======== Material to process

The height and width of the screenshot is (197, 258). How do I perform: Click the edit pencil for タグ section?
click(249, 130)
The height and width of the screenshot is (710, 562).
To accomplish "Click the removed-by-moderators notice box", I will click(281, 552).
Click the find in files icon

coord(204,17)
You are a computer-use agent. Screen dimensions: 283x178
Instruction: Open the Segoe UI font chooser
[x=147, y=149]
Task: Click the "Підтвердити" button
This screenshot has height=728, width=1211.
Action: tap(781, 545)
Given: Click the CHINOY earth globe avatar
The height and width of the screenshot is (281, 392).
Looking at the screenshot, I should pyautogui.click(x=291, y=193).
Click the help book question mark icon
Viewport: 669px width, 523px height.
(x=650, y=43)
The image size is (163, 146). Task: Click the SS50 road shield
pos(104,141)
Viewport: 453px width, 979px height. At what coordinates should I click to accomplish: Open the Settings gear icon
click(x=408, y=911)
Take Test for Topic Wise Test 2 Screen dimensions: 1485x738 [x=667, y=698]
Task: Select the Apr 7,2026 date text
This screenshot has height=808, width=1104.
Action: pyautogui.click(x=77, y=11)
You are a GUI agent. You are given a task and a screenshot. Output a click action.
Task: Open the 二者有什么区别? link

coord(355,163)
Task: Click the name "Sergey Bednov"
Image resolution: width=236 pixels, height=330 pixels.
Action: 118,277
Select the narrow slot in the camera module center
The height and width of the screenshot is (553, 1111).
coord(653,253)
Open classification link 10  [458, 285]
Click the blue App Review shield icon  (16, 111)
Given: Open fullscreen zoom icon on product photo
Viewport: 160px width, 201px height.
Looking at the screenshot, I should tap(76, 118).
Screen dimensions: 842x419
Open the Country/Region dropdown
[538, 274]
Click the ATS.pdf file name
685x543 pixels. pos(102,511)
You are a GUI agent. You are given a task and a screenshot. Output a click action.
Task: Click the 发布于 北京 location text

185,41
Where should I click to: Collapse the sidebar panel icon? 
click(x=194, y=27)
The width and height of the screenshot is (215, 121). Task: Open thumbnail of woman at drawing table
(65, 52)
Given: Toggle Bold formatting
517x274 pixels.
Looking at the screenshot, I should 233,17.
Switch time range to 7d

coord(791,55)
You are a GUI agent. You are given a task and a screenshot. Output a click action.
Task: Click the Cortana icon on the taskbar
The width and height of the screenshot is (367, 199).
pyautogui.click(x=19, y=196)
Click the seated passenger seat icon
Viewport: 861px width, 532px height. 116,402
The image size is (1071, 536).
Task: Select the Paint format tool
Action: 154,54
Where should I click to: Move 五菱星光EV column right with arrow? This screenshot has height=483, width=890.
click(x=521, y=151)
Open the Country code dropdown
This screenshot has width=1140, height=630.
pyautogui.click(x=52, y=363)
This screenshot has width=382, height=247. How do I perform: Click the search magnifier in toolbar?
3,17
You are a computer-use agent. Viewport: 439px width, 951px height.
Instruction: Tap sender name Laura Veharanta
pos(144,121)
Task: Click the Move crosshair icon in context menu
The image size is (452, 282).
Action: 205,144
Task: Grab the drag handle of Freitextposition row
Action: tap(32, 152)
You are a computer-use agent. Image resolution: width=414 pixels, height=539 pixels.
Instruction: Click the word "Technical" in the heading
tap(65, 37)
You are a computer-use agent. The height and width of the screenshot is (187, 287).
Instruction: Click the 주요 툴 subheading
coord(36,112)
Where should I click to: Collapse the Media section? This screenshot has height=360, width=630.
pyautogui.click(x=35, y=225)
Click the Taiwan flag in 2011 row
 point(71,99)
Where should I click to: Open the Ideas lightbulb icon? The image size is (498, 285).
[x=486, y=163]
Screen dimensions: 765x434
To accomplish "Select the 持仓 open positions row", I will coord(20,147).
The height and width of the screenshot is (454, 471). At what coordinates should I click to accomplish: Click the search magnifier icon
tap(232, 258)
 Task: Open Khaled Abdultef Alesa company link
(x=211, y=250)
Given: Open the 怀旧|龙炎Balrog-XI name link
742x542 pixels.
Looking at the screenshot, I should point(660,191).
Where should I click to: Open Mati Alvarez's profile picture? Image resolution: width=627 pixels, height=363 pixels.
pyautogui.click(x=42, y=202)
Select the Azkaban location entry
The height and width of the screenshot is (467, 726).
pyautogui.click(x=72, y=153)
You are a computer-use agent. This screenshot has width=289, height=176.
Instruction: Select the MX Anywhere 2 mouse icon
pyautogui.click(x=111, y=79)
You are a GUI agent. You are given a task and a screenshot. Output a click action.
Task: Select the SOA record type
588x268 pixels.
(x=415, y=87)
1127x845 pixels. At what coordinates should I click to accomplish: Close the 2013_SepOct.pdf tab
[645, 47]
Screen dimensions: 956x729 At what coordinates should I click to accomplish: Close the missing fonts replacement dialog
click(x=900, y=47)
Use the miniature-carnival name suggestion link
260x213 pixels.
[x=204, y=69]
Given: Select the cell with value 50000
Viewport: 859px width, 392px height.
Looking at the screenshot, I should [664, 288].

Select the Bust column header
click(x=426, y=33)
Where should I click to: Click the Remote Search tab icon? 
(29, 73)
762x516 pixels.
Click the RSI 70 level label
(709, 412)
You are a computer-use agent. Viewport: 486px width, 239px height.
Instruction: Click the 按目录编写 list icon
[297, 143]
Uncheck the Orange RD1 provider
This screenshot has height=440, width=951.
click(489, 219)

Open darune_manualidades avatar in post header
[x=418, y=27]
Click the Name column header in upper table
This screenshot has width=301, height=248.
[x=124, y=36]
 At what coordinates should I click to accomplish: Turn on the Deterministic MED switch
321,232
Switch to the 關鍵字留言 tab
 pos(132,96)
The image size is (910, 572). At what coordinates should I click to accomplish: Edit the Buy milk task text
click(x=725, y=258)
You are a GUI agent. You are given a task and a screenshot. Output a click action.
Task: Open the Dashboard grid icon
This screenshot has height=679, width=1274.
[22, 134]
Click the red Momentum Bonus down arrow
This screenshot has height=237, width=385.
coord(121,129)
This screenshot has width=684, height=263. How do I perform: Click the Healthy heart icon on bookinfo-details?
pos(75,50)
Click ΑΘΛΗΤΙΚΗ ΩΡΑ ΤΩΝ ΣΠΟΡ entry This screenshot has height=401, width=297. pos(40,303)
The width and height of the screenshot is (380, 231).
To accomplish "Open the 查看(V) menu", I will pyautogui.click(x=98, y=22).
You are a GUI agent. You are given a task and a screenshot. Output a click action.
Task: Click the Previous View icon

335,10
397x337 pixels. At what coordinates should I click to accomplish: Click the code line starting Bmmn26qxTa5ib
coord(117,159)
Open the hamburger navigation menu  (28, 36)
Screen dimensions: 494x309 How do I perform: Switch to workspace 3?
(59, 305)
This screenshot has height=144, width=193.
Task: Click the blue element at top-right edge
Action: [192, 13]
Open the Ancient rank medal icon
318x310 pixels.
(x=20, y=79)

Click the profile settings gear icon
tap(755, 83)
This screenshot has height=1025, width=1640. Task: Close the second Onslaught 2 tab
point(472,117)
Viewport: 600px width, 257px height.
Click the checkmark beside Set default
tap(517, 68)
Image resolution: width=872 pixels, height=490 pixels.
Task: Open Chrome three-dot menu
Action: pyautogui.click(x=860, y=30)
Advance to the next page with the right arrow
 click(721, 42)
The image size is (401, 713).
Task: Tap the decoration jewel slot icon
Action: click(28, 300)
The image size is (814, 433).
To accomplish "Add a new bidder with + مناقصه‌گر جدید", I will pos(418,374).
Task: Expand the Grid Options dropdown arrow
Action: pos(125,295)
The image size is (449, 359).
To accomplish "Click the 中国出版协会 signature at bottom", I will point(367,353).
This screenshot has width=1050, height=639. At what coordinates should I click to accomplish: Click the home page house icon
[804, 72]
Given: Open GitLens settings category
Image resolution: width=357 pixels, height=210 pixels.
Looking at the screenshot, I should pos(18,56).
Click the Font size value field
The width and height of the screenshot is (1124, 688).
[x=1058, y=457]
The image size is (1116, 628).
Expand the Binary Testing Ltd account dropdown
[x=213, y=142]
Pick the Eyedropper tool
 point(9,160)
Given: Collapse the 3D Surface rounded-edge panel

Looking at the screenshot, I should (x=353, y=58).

================

Aim of the task » Restate the material word for word, but only from its first line through the line containing "The height and width of the screenshot is (710, 562).".

Task answer »
The height and width of the screenshot is (197, 258). How do I perform: Click the edit pencil for タグ section?
click(249, 130)
The height and width of the screenshot is (710, 562).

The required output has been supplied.